De la misma manera, también hay poco que se pueda decir de lo que significa la música, el sonido, en este documental. Imagino que, en este caso, el gusto por las canciones que aparecen puede depender de lo que le mueva a uno el flamenco. Parece que a la Academia de Cine Español sí que se le ha removido algo con Los Almendros, canción interpretada por La Tania y Yerai Cortés, ya que ha sido escogida entre las cinco nominadas en la categoría de Mejor Canción Original de la próxima edición de los Premios Goya, que se celebrará el 8 de febrero en Granada. Además, la producción de Little Spain, que pasó con glorias por el Festival de San Sebastián, también ha sido nominada en la categoría de Mejor Película Documental. Y, ciertamente, muy merecidas hubiesen sido también las nominaciones a dirección novel y fotografía.

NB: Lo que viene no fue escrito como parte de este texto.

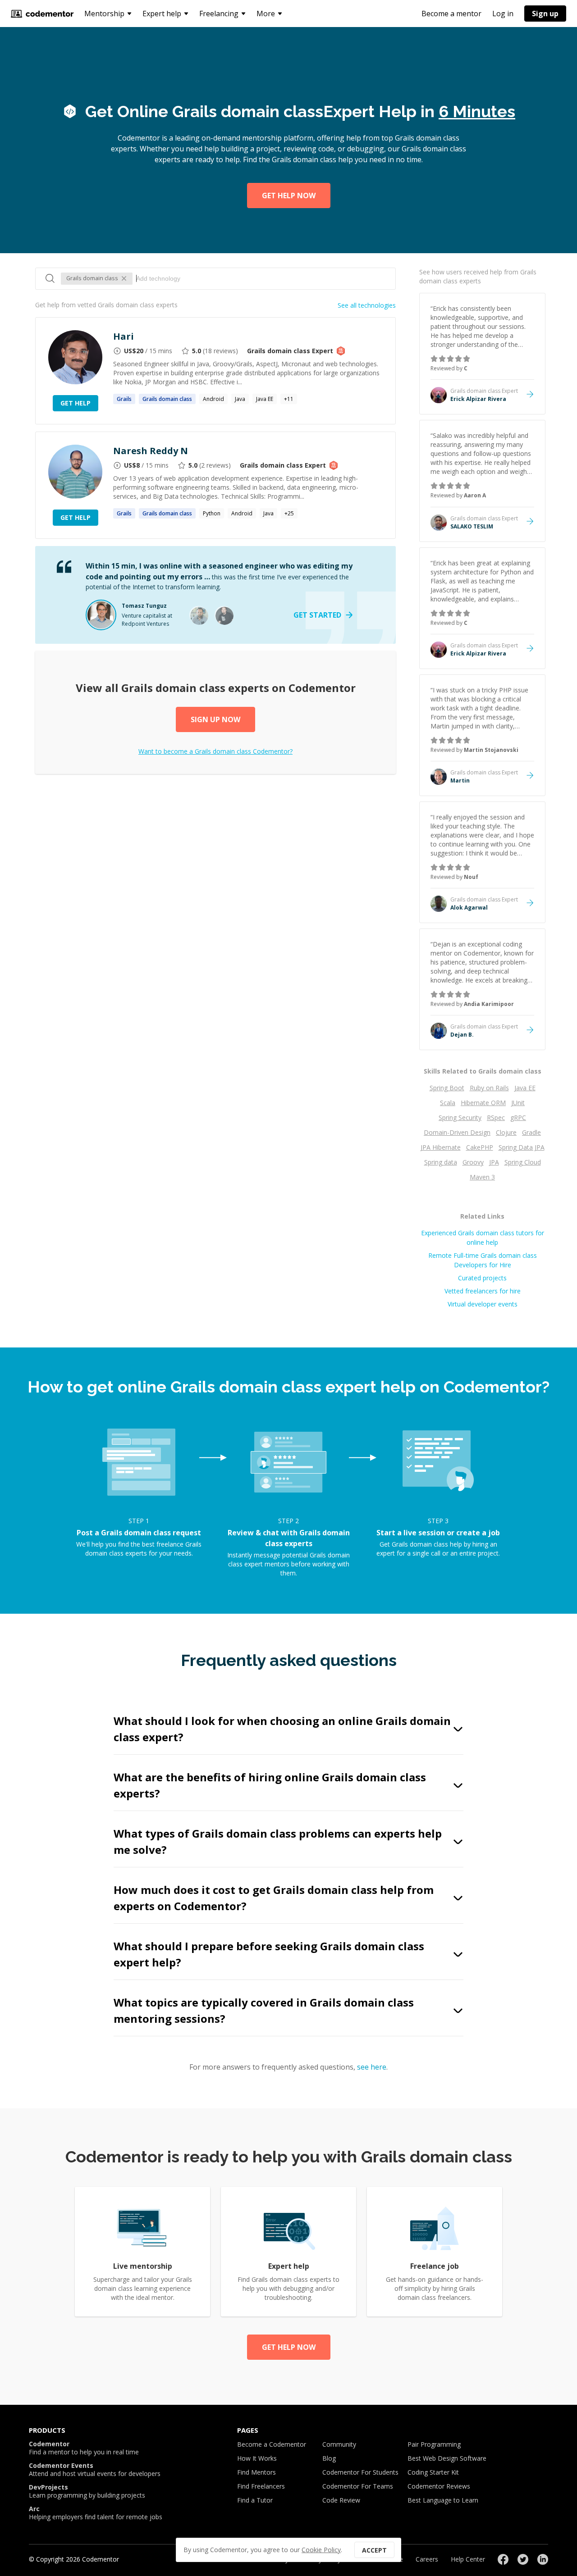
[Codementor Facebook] (503, 2559)
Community (339, 2444)
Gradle (531, 1132)
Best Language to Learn (443, 2500)
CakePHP (479, 1147)
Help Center (468, 2559)
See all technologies (367, 305)
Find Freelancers (261, 2486)
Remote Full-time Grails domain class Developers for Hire (482, 1260)
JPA (494, 1162)
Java (240, 399)
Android (213, 399)
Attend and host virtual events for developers (94, 2470)
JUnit (518, 1102)
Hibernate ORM (483, 1102)
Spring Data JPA (522, 1147)
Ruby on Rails (489, 1087)
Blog (329, 2458)
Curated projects (482, 1278)
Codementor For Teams (357, 2486)
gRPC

Más allá de estos reconocimientos y los que puedan llegar, La guitarra flamenca de Yerai Cortés es sagrada y es pura porque refleja la ilusión y la vocación de contar, de hacer música para contar, de hacer cine para contar; vivir es contar y la manera más bella de existir es que te cuenten desde el corazón, como quiere Yerai, como quiere también C. Tangana; hay una membrana traslúcida hecha del tejido del corazón que está en cada cuerda que vibra de la guitarra y en cada imagen que captura la cámara, es esa membrana la que se queda después en los ojos de quien mira, ríe y llora, lo que le acaban de contar.